Collection entries:
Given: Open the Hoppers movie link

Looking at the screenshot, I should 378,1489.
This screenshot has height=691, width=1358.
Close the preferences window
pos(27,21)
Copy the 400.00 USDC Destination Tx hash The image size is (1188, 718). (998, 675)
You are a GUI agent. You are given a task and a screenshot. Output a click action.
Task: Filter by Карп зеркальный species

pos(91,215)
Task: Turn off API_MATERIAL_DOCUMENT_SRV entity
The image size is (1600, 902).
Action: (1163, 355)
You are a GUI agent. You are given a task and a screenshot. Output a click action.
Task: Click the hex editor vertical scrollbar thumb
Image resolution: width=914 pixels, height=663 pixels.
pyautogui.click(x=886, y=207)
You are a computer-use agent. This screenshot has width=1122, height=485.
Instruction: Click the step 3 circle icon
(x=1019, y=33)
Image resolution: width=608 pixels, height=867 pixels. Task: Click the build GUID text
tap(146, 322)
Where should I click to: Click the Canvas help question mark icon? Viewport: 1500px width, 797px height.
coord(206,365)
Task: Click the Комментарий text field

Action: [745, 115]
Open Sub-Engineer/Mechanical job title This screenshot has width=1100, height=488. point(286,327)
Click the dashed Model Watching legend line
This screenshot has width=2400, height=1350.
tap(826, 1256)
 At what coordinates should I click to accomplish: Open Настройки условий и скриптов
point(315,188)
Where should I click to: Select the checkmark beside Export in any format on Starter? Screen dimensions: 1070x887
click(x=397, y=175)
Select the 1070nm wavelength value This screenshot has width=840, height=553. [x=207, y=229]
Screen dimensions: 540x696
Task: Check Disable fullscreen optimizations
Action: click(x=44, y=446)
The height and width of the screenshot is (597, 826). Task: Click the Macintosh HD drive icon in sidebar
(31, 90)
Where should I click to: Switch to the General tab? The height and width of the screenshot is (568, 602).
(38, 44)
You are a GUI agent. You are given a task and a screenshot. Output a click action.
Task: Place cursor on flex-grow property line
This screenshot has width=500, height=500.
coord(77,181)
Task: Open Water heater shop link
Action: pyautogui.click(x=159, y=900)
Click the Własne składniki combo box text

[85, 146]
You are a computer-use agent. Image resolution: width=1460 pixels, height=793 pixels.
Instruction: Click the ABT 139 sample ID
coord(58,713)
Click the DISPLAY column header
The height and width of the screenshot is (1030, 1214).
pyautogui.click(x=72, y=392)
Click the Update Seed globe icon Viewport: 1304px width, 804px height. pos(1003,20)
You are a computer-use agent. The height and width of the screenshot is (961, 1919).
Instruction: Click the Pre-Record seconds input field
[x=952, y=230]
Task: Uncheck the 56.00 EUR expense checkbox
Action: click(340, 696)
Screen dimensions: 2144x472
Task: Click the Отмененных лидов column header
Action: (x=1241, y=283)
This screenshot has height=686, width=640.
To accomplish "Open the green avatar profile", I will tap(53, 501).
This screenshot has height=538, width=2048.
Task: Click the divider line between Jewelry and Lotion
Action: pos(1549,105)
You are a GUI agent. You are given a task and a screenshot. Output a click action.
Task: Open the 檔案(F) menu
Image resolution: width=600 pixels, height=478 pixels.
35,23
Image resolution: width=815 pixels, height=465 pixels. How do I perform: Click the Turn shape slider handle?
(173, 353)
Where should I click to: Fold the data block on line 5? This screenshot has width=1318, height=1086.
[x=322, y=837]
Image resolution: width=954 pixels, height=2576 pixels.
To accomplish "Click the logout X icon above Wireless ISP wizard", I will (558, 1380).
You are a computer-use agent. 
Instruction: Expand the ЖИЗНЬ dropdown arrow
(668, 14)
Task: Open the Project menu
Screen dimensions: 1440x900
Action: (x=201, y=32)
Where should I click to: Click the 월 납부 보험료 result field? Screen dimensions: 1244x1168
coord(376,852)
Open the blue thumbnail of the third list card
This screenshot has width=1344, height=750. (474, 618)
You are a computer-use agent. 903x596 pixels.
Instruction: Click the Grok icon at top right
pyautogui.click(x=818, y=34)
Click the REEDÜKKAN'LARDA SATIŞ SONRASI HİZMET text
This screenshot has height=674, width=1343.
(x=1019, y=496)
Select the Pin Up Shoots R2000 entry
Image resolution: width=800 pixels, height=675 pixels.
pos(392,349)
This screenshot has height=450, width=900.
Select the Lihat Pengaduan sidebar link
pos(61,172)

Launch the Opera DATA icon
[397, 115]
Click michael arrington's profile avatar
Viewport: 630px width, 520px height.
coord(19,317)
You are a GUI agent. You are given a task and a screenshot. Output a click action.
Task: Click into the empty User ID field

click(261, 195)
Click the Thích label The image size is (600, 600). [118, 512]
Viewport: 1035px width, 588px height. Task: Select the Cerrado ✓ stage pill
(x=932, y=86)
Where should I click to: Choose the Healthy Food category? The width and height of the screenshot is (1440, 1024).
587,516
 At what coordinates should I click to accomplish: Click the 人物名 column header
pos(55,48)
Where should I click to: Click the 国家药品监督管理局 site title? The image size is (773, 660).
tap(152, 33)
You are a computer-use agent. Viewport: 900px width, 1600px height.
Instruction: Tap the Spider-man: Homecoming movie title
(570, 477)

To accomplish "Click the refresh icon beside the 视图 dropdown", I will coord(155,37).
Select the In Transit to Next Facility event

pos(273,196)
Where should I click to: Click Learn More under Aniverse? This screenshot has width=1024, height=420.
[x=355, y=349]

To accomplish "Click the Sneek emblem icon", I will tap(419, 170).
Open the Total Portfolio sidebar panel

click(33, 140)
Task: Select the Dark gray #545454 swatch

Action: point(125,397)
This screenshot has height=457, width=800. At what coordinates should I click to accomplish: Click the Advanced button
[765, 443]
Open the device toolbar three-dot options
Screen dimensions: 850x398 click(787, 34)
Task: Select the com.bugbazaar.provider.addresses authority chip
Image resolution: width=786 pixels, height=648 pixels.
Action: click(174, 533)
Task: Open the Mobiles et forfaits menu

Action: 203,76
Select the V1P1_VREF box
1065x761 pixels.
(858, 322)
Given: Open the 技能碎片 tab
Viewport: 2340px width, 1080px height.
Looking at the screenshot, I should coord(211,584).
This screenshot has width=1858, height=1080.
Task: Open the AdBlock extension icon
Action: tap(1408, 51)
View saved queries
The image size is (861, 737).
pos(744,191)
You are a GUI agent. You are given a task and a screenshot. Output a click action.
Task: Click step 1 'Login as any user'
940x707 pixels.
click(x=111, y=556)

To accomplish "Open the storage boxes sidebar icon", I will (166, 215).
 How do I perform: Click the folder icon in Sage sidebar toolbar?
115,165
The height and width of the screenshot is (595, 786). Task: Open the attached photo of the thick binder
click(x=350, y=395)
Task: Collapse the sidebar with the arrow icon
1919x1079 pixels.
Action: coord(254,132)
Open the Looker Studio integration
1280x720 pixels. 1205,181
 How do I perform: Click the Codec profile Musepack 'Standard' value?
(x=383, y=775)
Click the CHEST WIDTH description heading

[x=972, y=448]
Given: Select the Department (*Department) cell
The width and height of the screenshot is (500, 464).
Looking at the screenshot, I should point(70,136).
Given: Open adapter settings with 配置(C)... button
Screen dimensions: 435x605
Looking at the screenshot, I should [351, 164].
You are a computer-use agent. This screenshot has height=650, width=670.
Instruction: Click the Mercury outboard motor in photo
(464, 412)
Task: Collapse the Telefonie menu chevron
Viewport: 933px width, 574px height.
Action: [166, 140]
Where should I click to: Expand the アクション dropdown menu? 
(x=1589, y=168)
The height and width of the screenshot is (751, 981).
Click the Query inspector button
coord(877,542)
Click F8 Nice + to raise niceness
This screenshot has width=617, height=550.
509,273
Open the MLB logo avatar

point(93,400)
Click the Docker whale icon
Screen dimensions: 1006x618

**What is being asked**.
Lines from the entries that contain the string "Collapse" must be found and copied.

**Exercise result**.
Task: Collapse the sidebar with the arrow icon
Task: Collapse the Telefonie menu chevron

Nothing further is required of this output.